Die Auftragnehmerin verpflichtet sich, Stillschweigen über alle Umstände zu bewahren, die ihr im Zusammenhang mit einer Tätigkeit für den Auftraggeber bekannt werden.

§ 10. Rechte an der Übersetzung

(1) Alle Rechte an den von der Auftragnehmerin gelieferten Übersetzungen verbleiben bis zur vollständigen Bezahlung der Rechnung bei der Auftragnehmerin.
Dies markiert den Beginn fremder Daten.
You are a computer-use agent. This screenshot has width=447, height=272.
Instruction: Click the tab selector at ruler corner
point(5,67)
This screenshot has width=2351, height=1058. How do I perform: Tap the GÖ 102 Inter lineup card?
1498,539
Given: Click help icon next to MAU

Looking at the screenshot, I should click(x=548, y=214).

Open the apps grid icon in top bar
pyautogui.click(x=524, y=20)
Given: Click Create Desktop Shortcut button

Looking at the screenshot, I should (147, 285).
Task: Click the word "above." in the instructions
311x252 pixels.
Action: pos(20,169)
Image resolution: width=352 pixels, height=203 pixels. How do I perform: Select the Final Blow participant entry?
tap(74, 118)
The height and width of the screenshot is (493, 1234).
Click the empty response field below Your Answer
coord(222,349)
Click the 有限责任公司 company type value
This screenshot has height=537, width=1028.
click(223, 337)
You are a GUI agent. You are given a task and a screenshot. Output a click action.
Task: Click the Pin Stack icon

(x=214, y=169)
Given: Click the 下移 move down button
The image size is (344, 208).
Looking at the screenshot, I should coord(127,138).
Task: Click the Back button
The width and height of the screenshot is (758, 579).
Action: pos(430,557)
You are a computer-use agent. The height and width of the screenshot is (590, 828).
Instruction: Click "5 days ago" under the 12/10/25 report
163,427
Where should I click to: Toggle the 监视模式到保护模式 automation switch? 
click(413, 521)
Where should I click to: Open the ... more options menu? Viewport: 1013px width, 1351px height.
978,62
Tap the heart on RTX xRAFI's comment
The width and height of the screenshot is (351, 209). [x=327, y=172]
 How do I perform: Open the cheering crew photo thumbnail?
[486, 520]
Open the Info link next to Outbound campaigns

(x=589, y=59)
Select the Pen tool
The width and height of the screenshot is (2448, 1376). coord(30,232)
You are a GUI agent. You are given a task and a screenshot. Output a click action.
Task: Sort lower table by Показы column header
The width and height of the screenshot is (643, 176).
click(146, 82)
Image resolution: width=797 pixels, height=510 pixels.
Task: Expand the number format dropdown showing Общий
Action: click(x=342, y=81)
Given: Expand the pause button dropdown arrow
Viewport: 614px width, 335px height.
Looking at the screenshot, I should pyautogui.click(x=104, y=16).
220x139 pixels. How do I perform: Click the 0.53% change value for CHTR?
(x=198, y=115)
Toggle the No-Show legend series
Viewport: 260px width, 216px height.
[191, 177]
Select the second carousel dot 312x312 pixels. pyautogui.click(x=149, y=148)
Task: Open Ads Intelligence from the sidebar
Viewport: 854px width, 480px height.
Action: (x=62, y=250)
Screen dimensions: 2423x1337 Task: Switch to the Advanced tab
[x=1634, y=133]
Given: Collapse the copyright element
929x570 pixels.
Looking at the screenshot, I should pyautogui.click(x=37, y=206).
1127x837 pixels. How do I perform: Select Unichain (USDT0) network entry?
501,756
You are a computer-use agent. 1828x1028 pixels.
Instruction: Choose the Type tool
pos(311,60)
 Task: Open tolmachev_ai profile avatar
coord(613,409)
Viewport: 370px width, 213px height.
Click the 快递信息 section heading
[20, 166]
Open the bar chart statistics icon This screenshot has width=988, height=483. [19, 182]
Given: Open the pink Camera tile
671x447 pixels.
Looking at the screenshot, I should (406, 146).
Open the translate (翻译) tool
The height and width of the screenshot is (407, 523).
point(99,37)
Erst danach geht das Nutzungsrecht auf den Auftraggeber über.
(2) Die Auftragnehmerin behält sich ein etwa entstandenes Urheberrecht an der Übersetzung vor.
(3) Die von der Auftragnehmerin erstellten Übersetzungen sind nicht zur Veröffentlichung bestimmt und geeignet, es sei denn, die Veröffentlichung wurde vereinbart und der endgültige Text wurde von der Auftragnehmerin Korrektur gelesen.
(4) Das Korrekturlesen ist nur dann Bestandteil des Auftrages, wenn die Auftragnehmerin damit ausdrücklich beauftragt wurde.
(5) Eine Übersetzung darf nur unter Nennung des Namens der Auftragnehmerin und nur dann veröffentlicht werden, wenn die Übersetzung keine von der Auftragnehmerin nicht genehmigte Änderung erfährt.

§ 11. Kündigung und Widerruf

(1) Das Kündigungsrecht des Auftraggebers ist beschränkt auf die Kündigung aus wichtigem Grund.
(2) Im Falle der wirksamen Kündigung durch eine der Vertragsparteien hat die Auftragnehmerin einen Anspruch auf Vergütung der erbrachten Leistung in Höhe von 1,40 Euro je Normzeile a 50 Zeichen zuzüglich der gesetzlichen Umsatzsteuer und der Erstattung der Aufwendungen.
(3) Beruht die Erteilung des Auftrags darauf, dass die Auftragnehmerin ihre Leistungen im Internet angeboten hat, verzichtet der Auftraggeber auf sein möglicherweise bestehendes Widerrufsrecht für den Fall, dass die Auftragnehmerin mit der Übersetzung begonnen und dem Auftraggeber dies mitgeteilt hat.

§ 12. Anzuwendendes Recht

Die Parteien vereinbaren für den Auftrag und die sich daraus ergebenden Ansprüche die Anwendung deutschen Rechts.

§ 13. Erfüllungsort und Gerichtsstand

Gerichtsstand für sämtliche Streitigkeiten aus dem Auftrag ist der Erfüllungsort, der sich am Sitz des Hauptbüros befindet. Die Auftragnehmerin ist aber auch berechtigt, den Auftraggeber an seinem Wohnsitz oder Geschäftssitz zu verklagen.

§ 14. Salvatorische Klausel, Schriftform

(1) Sollte eine Bestimmung dieser Allgemeinen Geschäftsbedingungen unwirksam oder nichtig sein oder werden, so bleibt die Wirksamkeit der übrigen Bestimmungen davon unberührt. Die unwirksame Bestimmung ist durch eine gültige zu ersetzen, die dem wirtschaftlichen Ergebnis bzw. dem angestrebten Zweck möglichst nahe kommt.
(2) Sämtliche Vereinbarungen, auch Vereinbarungen über eine Änderung oder Ergänzung dieser AGB, bedürfen der Schriftform oder der elektronischen Form. Dies gilt auch für die Vereinbarung über das Schriftformerfordernis bzw. das Erfordernis der elektronischen Form selbst.